Grey skies and this endless loneliness and the mad subliminal chatter of our frightened species are wrapping me in a blanket woven by a slow beast named despondence. Friends who are suffering, everywhere, all around. I feel like the jaundiced eye of a human hurricane of pain. My calf seized today as I walked the streets, so I lurched like something contemplating raw brains, and I passed a store that blared: BUY SELL PAWN and I read it as HI, HELL SPAWN. On the way home, I had the radio in my car tuned to Jack FM, and I noticed that BTO's "Taking Care of Business" is almost the same song as "Keep on Rock'n Me, Baby" by the Steve Miller Band. Classic rock is weird. Or maybe it's me. I kept my eyes level, so no one knew I was screaming behind my mask.

***

He is in the living room pretending to watch that dumb tiger show on Netflix but I know he isn’t really watching as he’s waiting for me to say something he will decide is stupid or disrespectful to him so he can hurl a pint glass at me or worse get up and come at me again even though he said he was sorry last time the time when he broke my nose which still hurts and I can barely breathe through it and yet if I go out on the balcony for air he’ll notice me again and plot something else if only out of boredom because he isn’t going to get better or kinder and oh my god what will I do I haven’t even told him about the baby bump which he just assumes is my new quarantine weight and what will set him off next I know what will set him off as he already said he’d rather kill me than be a father as his dad was a total cocksucker and this life is getting so dark and scary.

***

Outside, the bat is tracing a toddler scribble in the waning light. Felipe Ortega is an old man and it takes him time and effort to move from the window, put on his shoes, and shuffle outside to the step so he can lower his creaking frame and try to read the story of the bat. His face is a landscape of fissures, but an uneven smile cuts across those deep lines when the bat flits close enough to raise a few cottony wisps of Felipe’s remaining hair.

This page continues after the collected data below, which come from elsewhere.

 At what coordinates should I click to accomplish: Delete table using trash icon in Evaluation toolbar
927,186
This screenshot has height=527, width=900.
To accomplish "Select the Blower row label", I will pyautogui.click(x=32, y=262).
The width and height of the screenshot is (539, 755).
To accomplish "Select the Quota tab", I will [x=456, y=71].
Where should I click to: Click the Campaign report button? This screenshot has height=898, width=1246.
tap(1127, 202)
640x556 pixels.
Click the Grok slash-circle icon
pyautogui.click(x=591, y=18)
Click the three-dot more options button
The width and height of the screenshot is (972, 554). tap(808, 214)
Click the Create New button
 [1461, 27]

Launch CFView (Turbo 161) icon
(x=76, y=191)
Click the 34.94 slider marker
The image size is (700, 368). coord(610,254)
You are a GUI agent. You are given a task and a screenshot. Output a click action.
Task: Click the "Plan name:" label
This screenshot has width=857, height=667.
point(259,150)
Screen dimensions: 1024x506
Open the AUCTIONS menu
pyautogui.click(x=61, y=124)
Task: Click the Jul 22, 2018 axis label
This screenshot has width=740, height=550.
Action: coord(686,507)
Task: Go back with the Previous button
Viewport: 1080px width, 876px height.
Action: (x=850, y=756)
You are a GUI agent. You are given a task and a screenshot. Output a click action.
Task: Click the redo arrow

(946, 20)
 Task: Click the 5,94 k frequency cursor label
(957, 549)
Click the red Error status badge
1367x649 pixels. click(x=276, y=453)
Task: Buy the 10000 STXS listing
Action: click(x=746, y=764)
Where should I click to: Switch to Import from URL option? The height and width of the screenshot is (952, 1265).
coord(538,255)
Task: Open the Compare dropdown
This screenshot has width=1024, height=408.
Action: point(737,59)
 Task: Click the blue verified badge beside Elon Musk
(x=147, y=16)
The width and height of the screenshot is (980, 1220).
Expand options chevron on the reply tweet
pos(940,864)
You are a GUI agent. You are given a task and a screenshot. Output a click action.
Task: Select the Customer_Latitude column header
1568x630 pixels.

“You keep on doing that,” he croaks, and then turns to add an aside to María, something like, “See that crazy little sonofabitch? He’s enjoying his damn self.”

But he’s forgotten again. María isn’t there, and Felipe’s smile withers on the rough bark of his face.

The men in the baggy white suits took her days ago and reassured him she’d be cared for, but Felipe can’t forget how her whole chest seemed to clutch at the air for sustenance, how panicked her dark brown eyes were, locked on his, deep in their folds of skin like besieged fortresses.

Was she asking him then and is she asking him even now to defy them?

Defiance happened to be his shtick when he was a young punk. He god honestly doesn’t know when that candle guttered. He ran a few things, brought pride to the hood, cut a few corners, but far fewer than those who walked the cold panelled hallways in those mansions on the hill.

The bat loops and swoops and once again almost brushes him. Felipe wishes he could move like that: abrupt, like a hot needle, stitching the wounds of the world.

Night is coming, they won’t let him see María, and suddenly, as the bat shifts course in the cooling air, he is gut-deep afraid like he’s never been.